This is my book from Mauritania for the Read The World challenge. It tells the story of Baba, a teenager who risks his life in a crowded refugee boat to start a new life in Spain.
A geographical aside: the book kept talking about taking a small boat from Mauritania to Spain, which seemed staggering. It eventually became clear that the boats from Mauritania go to the Canary Islands rather than the Spanish mainland: a still-terrifying 500 miles across the Atlantic rather than the 1300 miles I was imagining.
It’s a self-published novel by a Mauritanian student who studied in the US on a Fulbright scholarship. According to the blurb, ‘Amadou is one of the first students from his country to write a fiction novel’. And I hate to be negative about a first novel written in the author’s second language*, but it’s not a good advertisement for self-publishing.

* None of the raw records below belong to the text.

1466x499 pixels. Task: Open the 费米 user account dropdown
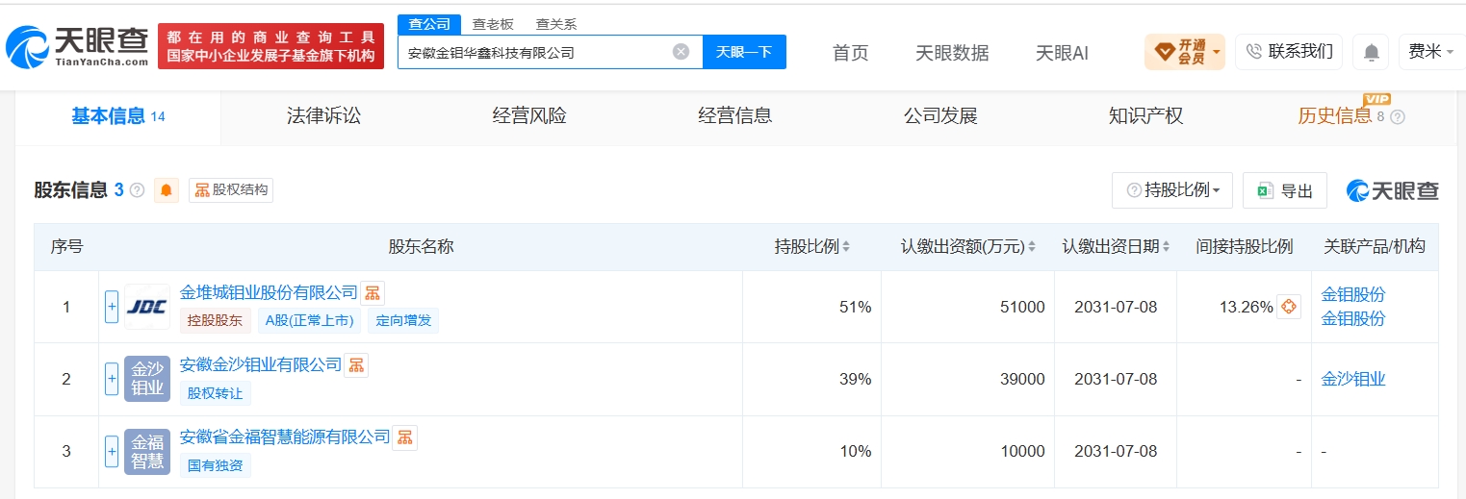click(x=1432, y=52)
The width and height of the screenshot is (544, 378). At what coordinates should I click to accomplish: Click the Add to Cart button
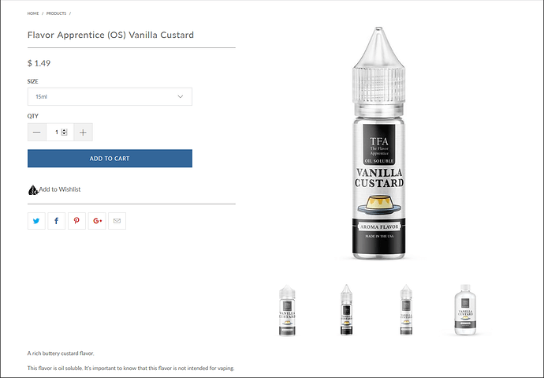(110, 159)
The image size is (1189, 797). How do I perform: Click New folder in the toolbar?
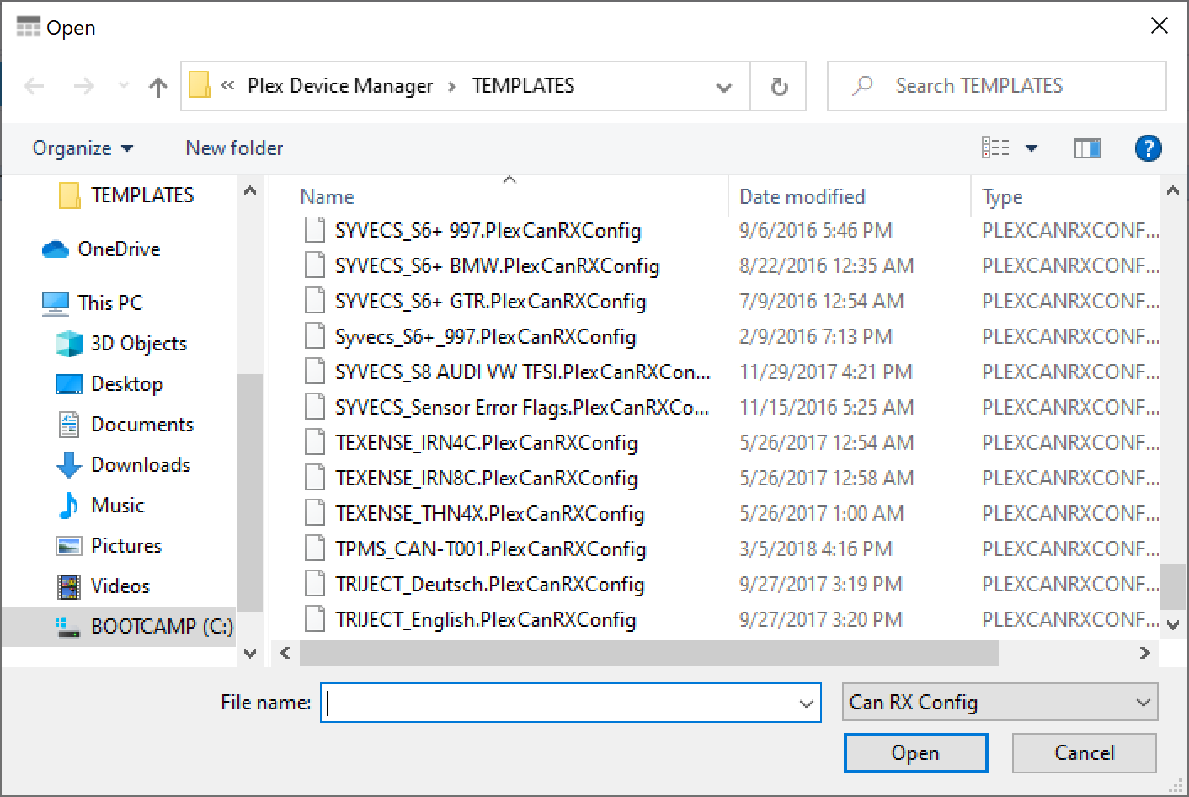pos(234,148)
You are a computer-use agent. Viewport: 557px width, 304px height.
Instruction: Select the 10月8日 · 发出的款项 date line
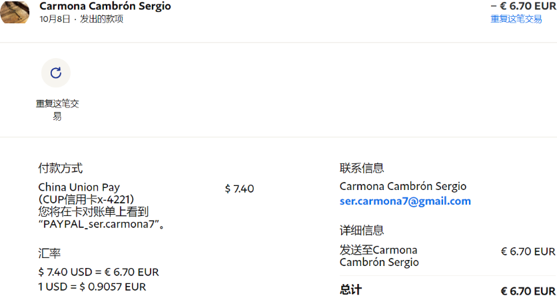(x=81, y=19)
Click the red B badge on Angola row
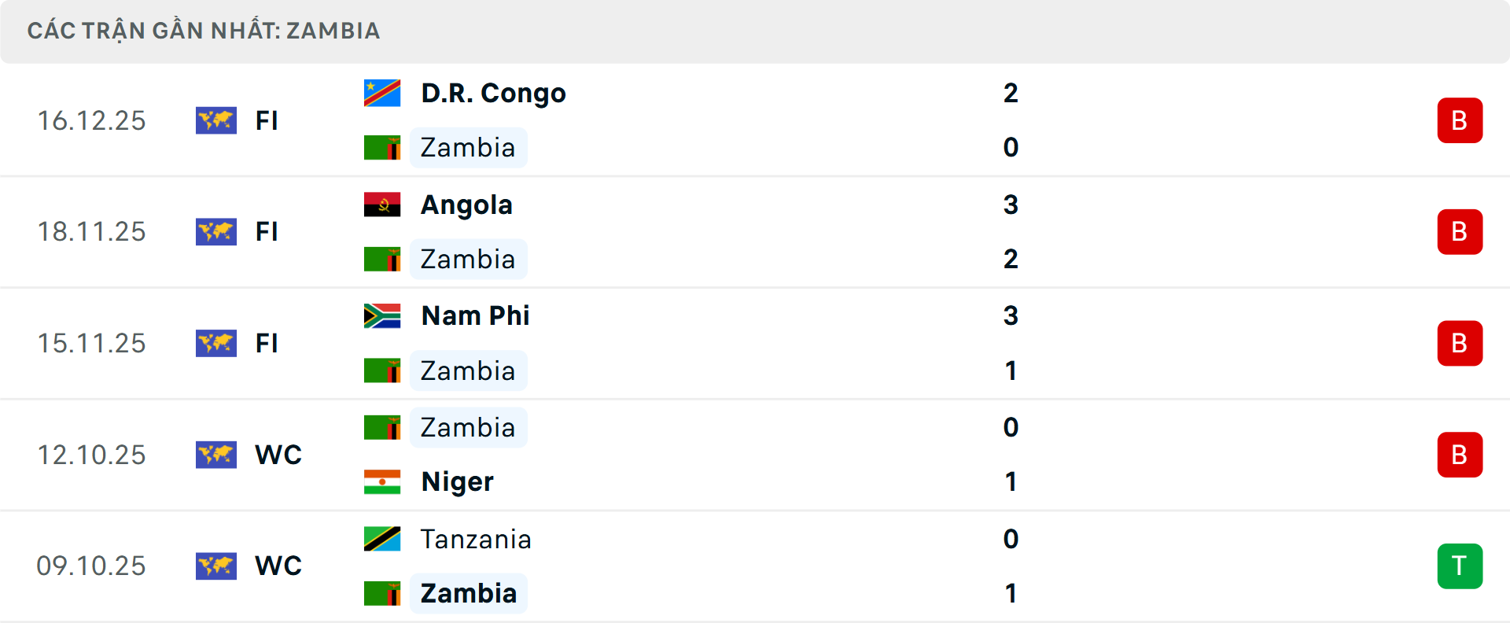This screenshot has height=623, width=1510. [1460, 231]
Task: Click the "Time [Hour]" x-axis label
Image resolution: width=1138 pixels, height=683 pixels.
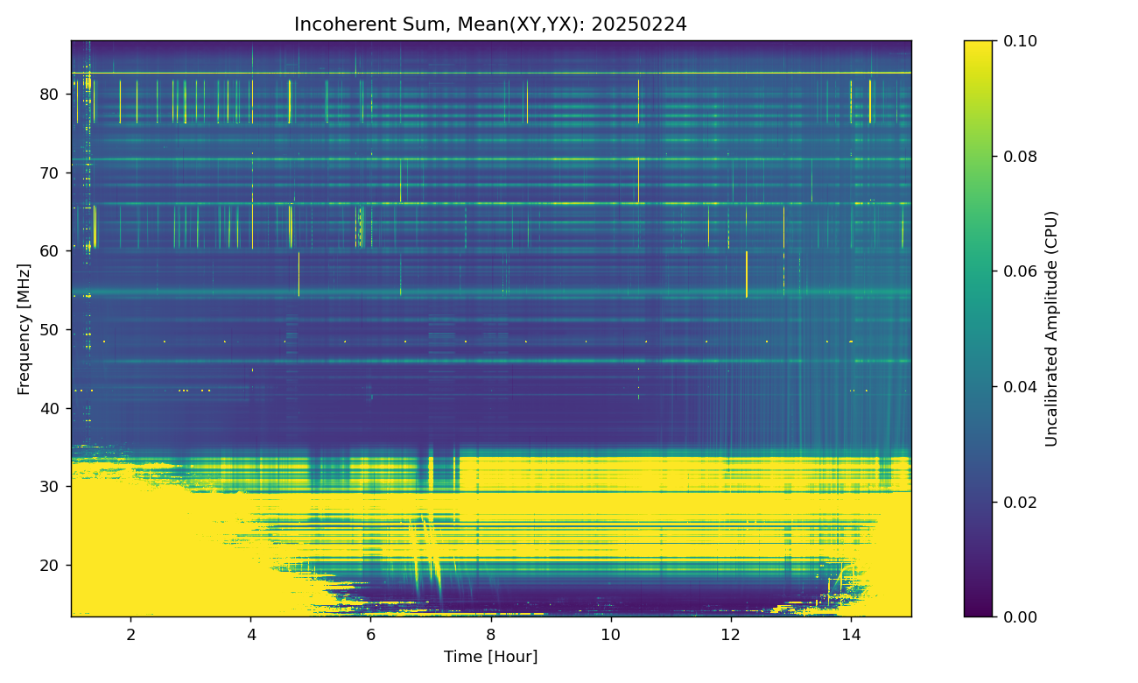Action: pos(490,657)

It’s badly in need of a copy-editor, which is mildly annoying but forgivable. More importantly, it’s not well-written.The dialogue, characterisation, plotting… it’s all just clumsy and obvious. Which is a great pity, because this is exactly the kind of subject that is badly underrepresented in fiction; if someone could write a really good novel about the experiences of illegal African immigrants to Europe, I would be thrilled to read it.
I don’t know if Ndiaye would have done better for his first novel to have written about the experiences of a Mauritanian student studying in the Appalachians, which would also be a potentially interesting subject, I would think.
Anyway, despite its weaknesses, I’m glad this book exists; the boom in self-publishing is really helping me with reading around the world.
* Third? Fourth? I’m guessing he would have one of the African languages, plus French and maybe some Arabic?